If you want to buy and still be able to save and pay your debts, you’re going to have to figure out what you can do to make that happen. You may have to make significant compromises. Here are a few things to consider first:

Is moving an option?

Housing prices are higher in larger urban centres than in small cities and towns. If moving is an option for you and your partner, life in a smaller place has the potential to be much more affordable for you.

Living farther from your job will mean a longer commute. If you or your partner need to be in St. John’s to perform your work, explore communities closer to the city that will make commuting and home ownership an affordable option.

Or you might consider telecommuting. Studies have shown that companies actually benefit from allowing employees to telecommute because it increases productivity and employee retention. If that sounds appealing to you, consider discussing telecommuting with your employer. The benefits could be great for both of you if you can make it work.

Are you willing to be house poor for a while?

Moving isn’t for everyone. You might have friends or family to consider, or you may just prefer an urban lifestyle. While the cost of housing in St. John’s isn’t as high as it in other cities, it can still be a challenge for millennials to pay their mortgages. The best debt advice is to approach a potential home purchase knowing what to expect.

Even if your monthly mortgage payment is equal to what you were paying in rent, owning a home costs more than renting. This calculator can help you determine the actual cost of home ownership.

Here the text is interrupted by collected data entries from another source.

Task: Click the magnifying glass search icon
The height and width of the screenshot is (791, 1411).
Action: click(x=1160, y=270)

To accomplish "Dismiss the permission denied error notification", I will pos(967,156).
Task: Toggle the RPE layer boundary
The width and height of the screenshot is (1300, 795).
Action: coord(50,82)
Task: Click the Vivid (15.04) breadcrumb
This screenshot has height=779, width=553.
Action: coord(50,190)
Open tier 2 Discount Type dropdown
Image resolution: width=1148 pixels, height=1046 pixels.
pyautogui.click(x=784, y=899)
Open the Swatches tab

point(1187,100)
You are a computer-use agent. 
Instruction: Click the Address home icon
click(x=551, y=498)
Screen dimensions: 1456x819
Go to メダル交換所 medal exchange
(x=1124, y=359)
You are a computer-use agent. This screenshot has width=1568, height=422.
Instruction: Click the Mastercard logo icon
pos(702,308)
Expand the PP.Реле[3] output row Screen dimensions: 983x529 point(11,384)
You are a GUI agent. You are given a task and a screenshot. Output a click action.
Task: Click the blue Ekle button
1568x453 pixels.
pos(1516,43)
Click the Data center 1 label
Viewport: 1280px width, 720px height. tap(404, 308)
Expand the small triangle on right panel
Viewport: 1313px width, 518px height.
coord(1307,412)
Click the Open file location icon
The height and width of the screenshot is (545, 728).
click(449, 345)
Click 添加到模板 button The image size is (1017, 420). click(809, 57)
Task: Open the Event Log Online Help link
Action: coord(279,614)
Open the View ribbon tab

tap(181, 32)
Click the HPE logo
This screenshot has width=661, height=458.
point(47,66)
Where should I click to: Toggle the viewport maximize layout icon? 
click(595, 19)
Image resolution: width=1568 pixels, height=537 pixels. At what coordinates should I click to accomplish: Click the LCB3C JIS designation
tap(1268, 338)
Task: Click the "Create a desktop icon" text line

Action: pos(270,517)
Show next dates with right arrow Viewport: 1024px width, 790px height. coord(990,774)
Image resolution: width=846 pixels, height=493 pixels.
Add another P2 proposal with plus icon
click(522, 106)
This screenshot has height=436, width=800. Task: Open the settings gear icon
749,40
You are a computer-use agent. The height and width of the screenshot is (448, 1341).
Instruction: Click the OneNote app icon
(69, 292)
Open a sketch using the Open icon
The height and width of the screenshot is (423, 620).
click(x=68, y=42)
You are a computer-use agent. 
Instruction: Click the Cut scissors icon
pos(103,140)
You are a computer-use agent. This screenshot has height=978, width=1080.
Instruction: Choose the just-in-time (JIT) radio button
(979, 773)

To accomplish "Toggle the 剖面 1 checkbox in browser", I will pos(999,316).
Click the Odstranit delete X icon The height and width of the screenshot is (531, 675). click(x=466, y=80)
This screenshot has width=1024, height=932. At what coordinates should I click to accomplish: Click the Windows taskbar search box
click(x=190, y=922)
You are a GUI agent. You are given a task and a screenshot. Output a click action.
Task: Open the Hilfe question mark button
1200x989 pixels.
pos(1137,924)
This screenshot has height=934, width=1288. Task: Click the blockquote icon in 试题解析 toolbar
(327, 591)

If you anticipate that your first few years as a homeowner will be lean, you may need to drastically tighten up your budget, temporarily reduce or eliminate spending on extras, and keep a close eye on where your money is going each month. Your ultimate goal is to be able to continue to add to your savings and reduce your debt without turning to credit to make up for any shortfall.

Think about your wants and needs. Many of the things we spend money on aren’t as important to us as we thought, once we give it a bit more thought. When you recognize what you don’t need, you free yourself from the trap of consumerism and gain control over your money.

Rachel Jonat, The Minimalist Mom blogger, talks about her journey from consumerism towards minimalism in this blog. She just might inspire you to look more closely at what you really need.

It’s not a good idea to buy a house if you’re going to have to be house poor for years. It’s a stressful way to live and you won’t be able to keep it up forever. We all have to give into our “wants” at some point if we want to enjoy life.

The best debt advice is to take a pause while you look at the biggest purchase of your life. Becoming a homeowner when you aren’t sure you can afford all it entails leads to taking on debt, sometimes every month, until it becomes too much to carry. The peace of mind that comes with living within your means will be well worth it.